This exercise calls for the records to be repeated in full, exactly as written.
___ PROVIDED INFORMATION ___
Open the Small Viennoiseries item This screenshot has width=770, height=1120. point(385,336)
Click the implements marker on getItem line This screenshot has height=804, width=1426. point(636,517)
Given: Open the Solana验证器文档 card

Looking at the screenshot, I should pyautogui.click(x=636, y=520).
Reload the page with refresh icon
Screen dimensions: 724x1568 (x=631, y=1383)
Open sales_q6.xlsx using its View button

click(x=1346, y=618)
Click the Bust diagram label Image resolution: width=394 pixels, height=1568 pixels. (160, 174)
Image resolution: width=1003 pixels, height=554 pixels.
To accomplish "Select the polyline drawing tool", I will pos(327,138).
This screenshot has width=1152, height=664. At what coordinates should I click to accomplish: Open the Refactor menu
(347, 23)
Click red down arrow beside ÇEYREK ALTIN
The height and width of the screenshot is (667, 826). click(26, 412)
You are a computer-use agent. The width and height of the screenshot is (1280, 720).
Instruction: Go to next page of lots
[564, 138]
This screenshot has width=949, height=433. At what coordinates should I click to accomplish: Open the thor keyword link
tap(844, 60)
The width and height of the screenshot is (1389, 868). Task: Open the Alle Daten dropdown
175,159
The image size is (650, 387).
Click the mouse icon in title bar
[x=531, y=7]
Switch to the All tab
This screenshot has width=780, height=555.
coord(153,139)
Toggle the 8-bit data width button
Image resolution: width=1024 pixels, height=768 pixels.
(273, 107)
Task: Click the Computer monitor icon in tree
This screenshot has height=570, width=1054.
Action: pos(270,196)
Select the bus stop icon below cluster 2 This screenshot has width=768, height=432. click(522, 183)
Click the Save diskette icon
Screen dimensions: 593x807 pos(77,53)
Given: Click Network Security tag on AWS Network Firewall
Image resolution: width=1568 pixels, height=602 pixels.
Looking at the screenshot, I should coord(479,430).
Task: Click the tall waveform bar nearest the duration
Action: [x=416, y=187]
___
ANSWER BELOW >>
Open the Small Viennoiseries item This screenshot has width=770, height=1120. point(385,336)
Click the implements marker on getItem line This screenshot has height=804, width=1426. point(636,517)
Given: Open the Solana验证器文档 card

Looking at the screenshot, I should pyautogui.click(x=636, y=520).
Reload the page with refresh icon
Screen dimensions: 724x1568 (x=631, y=1383)
Open sales_q6.xlsx using its View button

click(x=1346, y=618)
Click the Bust diagram label Image resolution: width=394 pixels, height=1568 pixels. (160, 174)
Image resolution: width=1003 pixels, height=554 pixels.
To accomplish "Select the polyline drawing tool", I will pos(327,138).
This screenshot has width=1152, height=664. At what coordinates should I click to accomplish: Open the Refactor menu
(347, 23)
Click red down arrow beside ÇEYREK ALTIN
The height and width of the screenshot is (667, 826). click(26, 412)
You are a computer-use agent. The width and height of the screenshot is (1280, 720).
Instruction: Go to next page of lots
[564, 138]
This screenshot has width=949, height=433. At what coordinates should I click to accomplish: Open the thor keyword link
tap(844, 60)
The width and height of the screenshot is (1389, 868). Task: Open the Alle Daten dropdown
175,159
The image size is (650, 387).
Click the mouse icon in title bar
[x=531, y=7]
Switch to the All tab
This screenshot has width=780, height=555.
coord(153,139)
Toggle the 8-bit data width button
Image resolution: width=1024 pixels, height=768 pixels.
(273, 107)
Task: Click the Computer monitor icon in tree
This screenshot has height=570, width=1054.
Action: pos(270,196)
Select the bus stop icon below cluster 2 This screenshot has width=768, height=432. click(522, 183)
Click the Save diskette icon
Screen dimensions: 593x807 pos(77,53)
Given: Click Network Security tag on AWS Network Firewall
Image resolution: width=1568 pixels, height=602 pixels.
Looking at the screenshot, I should coord(479,430).
Task: Click the tall waveform bar nearest the duration
Action: [x=416, y=187]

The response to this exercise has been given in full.